# 

## piotr278

Witam. Czy ktoś mógłby mi polecić jakąś szlifierkę do gipsu z odkurzaczem do 1200 zł. Wiem, że nie będzie to sprzęt profesjonalny. Zależy mi, aby żyrafa nie była na linkę. Mam do wyszpachlowania i pomalowania 4 pokoje a co jakiś czas trafia mi się jakiś pokój do remontu. Nie wchodzi w grę żadne wypożyczanie maszyny. Na allegro zastanawiałem się nad dedrą 7743, ale są też innej firmy i niestety nie wiem jakiej firmy wybrać. Miałem pożyczoną żyrafę firmy macallister zakupioną w castoramie. W trakcie używania padł wirnik i szczotki, ponadto jest problem z częściami. Plusem jest gwarancja 3 letnia, minusem jak dla mnie dość spora waga. Czy mógłby mi ktoś doradzić co można kupić za 1200 z ł?

----------


## lesser

weź tanią dedrę z castoramy lub innego sklepu jak ją zajedziesz to odniesiesz na gwarancję a odkurzacz kup sobie ciut lepszy do przyda Ci się później czy to do czyszczenia kominka, sprzątania auta ...itp . reasumując to żyrafy poniżej 700 są g warte, ale na 4 pokoje taniocha wystarczy. Po co przepłacać

----------


## sokratis

Tryton wyprodukował fajną szlifierkę żyrafę, THZ600. Tak jak kolega wyżej napisał, nie ma co wydawać masy pieniędzy, ale i tak myślę, że spokojnie po tym co masz teraz zrobić będziesz mógł jej jeszcze sporo używać. Mam od nich wiertarkę, też mi mówili, że tania się zaraz rozleci, a tu zonk i pracuję nią do dzisiaj.

----------


## malawiedzma

tez mamy w domu trytona - maz sobie chwali  :smile: )

----------


## adamek345

ja w domu mam wiertarkę trytona już 2 rok i nie narzekam.

----------


## KrzysiekBe

odnawiam temat, co kupić do szlifowania gładzi? właśnie biorę się za remont mieszkania 42 metry, niestety na sufitach sa styropianowe kasetony.
będę to zrywał a później gładził. co w dobrej cenie polecacie do szlifowania?

----------


## Łukasz,

Ktoś może podzieli się jak sprawdzają się szlifierki z niższej półki taki do 1000zł.

----------


## Pod

Mam pytanie jaki odkurzacz nalepiej kupic do Dedry? Mam odkurzacz przemyslowy karcher ale taki tani zwykły garażowy/ Czy on w jakimś stopniu sie może nadać?

----------


## darkob

> Mam pytanie jaki odkurzacz nalepiej kupic do Dedry? Mam odkurzacz przemyslowy karcher ale taki tani zwykły garażowy/ Czy on w jakimś stopniu sie może nadać?
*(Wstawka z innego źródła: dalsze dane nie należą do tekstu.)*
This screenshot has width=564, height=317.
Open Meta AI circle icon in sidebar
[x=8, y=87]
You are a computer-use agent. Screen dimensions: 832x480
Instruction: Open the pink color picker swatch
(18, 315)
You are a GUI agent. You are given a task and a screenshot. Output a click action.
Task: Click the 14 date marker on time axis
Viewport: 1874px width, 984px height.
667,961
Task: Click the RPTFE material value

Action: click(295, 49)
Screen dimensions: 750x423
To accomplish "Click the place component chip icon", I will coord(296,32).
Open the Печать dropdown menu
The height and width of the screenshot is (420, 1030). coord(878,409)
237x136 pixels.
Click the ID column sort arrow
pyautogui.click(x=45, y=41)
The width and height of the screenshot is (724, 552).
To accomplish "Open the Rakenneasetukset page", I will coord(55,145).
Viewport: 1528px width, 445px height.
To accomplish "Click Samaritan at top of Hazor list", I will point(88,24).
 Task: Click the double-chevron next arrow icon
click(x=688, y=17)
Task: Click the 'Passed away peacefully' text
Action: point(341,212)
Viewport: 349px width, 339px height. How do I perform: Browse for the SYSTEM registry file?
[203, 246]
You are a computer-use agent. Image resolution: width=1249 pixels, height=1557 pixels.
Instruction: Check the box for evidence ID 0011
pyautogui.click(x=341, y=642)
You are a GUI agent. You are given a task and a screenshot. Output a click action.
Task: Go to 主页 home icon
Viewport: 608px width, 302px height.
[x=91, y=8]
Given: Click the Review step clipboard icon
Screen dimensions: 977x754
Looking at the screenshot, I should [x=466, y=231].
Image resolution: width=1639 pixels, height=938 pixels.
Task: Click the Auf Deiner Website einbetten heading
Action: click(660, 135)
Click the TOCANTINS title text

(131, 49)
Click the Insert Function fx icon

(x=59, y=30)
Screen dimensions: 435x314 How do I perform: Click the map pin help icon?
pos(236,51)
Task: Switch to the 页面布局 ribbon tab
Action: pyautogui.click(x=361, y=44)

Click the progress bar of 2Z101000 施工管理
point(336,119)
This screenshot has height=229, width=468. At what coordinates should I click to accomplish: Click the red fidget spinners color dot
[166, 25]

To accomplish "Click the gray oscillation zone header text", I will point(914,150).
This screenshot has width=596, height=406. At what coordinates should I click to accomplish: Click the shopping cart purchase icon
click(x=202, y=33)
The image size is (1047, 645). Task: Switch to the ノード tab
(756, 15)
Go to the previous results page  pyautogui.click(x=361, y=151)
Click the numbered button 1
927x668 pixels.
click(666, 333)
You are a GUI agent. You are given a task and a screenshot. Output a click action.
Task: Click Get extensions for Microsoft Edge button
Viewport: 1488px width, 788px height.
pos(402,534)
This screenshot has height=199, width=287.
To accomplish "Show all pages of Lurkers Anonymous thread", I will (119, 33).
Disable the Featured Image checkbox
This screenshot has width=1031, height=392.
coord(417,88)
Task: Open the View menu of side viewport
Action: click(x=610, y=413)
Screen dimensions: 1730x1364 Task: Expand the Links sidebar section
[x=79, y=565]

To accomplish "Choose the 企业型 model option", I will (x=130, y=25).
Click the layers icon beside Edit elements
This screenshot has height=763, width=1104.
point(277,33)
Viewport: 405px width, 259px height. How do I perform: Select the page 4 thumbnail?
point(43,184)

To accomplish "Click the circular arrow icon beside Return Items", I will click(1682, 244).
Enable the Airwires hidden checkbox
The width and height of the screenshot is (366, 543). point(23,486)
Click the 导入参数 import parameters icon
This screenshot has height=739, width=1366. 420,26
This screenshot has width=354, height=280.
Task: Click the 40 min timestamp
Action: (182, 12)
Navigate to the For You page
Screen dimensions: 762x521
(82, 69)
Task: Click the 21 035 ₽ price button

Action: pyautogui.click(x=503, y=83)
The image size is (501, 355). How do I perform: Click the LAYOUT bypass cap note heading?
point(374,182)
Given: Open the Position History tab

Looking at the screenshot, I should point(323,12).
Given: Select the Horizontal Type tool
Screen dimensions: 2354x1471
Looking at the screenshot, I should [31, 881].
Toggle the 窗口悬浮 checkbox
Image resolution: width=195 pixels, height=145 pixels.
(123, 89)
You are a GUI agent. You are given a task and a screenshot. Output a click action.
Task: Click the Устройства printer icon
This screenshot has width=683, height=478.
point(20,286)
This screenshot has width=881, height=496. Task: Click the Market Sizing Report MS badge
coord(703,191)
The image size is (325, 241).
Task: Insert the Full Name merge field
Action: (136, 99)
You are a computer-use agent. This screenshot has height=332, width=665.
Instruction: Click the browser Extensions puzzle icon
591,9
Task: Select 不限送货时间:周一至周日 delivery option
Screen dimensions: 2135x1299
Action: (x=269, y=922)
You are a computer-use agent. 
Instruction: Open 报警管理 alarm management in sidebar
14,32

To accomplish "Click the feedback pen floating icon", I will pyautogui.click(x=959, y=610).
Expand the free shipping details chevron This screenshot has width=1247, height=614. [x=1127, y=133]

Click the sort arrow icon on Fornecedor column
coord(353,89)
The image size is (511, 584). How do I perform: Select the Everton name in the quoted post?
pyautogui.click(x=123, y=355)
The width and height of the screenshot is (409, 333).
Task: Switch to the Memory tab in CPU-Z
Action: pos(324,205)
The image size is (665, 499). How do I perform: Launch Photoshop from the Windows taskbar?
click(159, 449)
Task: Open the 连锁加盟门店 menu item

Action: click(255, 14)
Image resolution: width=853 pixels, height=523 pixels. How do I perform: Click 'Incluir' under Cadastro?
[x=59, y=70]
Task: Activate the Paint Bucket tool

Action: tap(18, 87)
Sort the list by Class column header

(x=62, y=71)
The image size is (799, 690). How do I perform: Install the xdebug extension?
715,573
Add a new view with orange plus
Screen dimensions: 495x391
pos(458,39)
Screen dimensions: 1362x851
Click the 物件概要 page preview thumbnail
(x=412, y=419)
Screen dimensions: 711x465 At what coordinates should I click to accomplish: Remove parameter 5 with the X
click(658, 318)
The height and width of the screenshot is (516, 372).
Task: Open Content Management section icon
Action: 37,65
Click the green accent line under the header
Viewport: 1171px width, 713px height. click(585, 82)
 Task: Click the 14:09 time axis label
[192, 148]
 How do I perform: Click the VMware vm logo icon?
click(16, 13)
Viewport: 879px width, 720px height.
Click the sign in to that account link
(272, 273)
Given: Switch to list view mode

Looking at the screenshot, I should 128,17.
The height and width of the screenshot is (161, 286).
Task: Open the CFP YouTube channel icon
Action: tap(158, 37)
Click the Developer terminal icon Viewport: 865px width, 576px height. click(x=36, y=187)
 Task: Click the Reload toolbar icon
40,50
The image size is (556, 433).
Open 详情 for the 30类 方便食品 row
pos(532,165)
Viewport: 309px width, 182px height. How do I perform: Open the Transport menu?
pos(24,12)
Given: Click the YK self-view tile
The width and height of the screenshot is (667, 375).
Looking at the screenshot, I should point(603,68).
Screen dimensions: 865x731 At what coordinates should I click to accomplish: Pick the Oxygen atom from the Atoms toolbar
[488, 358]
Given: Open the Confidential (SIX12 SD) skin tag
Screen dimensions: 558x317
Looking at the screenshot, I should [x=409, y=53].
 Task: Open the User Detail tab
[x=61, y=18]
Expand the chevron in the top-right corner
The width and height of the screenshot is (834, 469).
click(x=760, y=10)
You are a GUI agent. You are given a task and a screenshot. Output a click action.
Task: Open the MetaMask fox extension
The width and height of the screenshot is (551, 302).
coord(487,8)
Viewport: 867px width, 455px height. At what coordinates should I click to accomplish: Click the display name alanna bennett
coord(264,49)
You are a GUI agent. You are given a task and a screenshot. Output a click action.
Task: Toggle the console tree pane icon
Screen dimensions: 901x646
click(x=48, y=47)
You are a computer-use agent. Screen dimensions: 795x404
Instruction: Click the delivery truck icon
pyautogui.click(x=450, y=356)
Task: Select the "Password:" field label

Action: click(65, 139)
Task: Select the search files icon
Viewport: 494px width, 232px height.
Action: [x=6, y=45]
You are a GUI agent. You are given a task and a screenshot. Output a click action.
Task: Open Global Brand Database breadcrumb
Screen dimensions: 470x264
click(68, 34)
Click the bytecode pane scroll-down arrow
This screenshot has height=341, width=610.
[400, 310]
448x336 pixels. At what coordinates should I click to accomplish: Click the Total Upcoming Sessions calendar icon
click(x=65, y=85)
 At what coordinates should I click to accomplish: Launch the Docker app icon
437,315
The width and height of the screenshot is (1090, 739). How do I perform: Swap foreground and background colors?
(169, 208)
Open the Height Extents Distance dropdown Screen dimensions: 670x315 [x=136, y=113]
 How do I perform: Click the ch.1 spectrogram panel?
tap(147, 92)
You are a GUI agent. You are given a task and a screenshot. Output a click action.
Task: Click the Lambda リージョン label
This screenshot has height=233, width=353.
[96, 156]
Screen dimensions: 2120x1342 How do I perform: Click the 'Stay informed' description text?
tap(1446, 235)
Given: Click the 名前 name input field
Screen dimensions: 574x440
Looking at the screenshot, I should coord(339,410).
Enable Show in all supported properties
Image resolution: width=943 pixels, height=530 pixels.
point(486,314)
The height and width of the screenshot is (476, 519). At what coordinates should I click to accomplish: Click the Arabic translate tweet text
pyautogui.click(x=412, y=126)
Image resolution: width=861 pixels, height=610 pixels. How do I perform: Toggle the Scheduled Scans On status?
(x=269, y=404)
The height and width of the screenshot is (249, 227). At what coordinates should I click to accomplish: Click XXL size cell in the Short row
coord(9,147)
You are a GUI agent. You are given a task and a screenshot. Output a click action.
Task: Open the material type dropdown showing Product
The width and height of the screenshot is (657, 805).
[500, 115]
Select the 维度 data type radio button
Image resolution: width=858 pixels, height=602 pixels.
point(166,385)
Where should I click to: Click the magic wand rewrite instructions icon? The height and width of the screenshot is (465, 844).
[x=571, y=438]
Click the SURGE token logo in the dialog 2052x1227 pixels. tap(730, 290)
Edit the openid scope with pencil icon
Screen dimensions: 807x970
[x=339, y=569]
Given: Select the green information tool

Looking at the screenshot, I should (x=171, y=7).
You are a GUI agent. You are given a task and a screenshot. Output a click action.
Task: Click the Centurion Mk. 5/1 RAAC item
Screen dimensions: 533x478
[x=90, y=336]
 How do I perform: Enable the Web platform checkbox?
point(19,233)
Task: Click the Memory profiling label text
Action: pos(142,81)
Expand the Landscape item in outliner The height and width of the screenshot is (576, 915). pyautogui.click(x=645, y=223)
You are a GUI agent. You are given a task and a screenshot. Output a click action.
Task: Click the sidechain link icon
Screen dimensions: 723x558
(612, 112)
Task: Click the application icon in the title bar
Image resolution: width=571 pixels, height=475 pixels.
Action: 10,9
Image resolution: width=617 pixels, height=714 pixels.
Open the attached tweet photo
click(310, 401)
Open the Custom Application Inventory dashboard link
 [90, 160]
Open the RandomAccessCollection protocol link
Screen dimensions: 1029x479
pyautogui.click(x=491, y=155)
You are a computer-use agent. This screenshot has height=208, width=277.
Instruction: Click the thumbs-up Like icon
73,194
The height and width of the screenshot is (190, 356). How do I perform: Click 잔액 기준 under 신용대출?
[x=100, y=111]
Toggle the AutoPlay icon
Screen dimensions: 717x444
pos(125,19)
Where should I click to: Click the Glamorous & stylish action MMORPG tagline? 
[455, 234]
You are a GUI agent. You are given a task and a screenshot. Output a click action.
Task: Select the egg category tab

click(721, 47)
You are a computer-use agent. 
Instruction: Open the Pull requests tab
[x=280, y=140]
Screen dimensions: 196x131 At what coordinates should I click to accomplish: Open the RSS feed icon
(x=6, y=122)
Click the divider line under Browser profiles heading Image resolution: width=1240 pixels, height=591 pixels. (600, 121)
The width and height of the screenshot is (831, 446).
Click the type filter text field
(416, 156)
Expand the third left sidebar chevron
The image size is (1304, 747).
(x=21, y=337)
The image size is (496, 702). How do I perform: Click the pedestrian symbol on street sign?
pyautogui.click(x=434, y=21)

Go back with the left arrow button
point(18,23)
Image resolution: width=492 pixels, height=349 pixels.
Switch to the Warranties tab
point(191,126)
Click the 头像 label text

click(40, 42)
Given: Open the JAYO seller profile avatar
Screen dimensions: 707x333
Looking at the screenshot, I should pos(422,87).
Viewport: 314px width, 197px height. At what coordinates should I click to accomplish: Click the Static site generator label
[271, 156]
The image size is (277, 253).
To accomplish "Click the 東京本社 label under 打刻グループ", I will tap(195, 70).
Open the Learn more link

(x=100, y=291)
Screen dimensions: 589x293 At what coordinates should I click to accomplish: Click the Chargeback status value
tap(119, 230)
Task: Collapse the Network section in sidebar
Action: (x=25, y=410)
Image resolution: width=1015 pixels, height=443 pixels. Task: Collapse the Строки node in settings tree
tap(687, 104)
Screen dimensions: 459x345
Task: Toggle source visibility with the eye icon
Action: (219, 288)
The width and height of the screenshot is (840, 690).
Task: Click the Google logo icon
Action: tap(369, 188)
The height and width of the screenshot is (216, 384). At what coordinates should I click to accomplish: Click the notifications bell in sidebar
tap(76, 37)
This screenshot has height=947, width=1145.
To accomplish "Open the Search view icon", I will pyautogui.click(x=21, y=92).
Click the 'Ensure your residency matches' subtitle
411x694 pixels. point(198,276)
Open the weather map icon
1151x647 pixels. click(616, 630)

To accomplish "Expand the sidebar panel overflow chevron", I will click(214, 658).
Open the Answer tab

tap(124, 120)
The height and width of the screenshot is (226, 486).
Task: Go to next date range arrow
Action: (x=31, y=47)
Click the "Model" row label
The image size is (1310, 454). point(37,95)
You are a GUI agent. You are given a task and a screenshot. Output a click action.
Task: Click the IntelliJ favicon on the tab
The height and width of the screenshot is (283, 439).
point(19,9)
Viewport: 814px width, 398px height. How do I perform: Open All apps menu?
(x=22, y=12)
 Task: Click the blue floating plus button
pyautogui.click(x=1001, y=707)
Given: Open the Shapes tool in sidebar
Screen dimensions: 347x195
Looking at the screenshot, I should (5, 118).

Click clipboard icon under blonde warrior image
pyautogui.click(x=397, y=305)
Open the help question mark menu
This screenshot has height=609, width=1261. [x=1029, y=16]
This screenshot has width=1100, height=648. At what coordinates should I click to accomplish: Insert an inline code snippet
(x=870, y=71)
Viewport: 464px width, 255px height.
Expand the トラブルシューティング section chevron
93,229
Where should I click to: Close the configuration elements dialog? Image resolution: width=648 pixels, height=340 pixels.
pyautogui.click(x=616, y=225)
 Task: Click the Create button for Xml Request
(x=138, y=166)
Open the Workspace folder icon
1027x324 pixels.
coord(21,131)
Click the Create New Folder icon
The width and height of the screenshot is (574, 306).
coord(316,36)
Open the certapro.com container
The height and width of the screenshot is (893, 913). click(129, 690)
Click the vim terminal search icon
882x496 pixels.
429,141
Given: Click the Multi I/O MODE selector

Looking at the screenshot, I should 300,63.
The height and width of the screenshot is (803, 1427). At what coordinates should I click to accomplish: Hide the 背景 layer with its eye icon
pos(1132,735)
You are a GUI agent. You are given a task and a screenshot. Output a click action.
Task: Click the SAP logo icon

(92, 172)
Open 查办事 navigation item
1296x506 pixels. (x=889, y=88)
Używałem przy żyrafie Pansam odkurzaczy bosch gas 25,karcher 35 tact i starmix 1435 i ten ostatni najlepszy -pełny automat ,dwa wkłady filtrujące ale niestety drogi.

----------


## bladyy78

Odkurzacz do żyrafy musi być z funkcja otrzepywania worka, w innym wypadku tani odkurzacz przemysłowy długo nie pociągnie. Worek pyłem szybko się zapycha i siła ciągu diametralnie spada.

----------


## georgegsxr

> Ktoś może podzieli się jak sprawdzają się szlifierki z niższej półki taki do 1000zł.


w 2007 roku kupiłem dedre 7749 i odkurzacz sparky 1400w 30L Obie maszyny mmam do dzisiaj a mamy 2018 rok
Zyrafa jest niezniszczalna.Troche ciezka,bardzo prosta i toporna ,ale ciagle działa. Raz wymieniłem linke ,włącznik ,szczotki i talerz i to wszystko przez 10 lat. Wyczysciła juz z 15 tys m2 gładzi. Trzeba smarowac regularne linke przeguby i delikatnie sciagac papier na zmiane zeby nie uszkodzic tarczy.

Odkurzacz po 3 latach mial wymiane wirnika.Trzeba jednak zawsze używac worków.
Pył gipsowy jest bardzo drobny i nawet starmix z otrzasaczem wykonczy sie szybko bez worków.

----------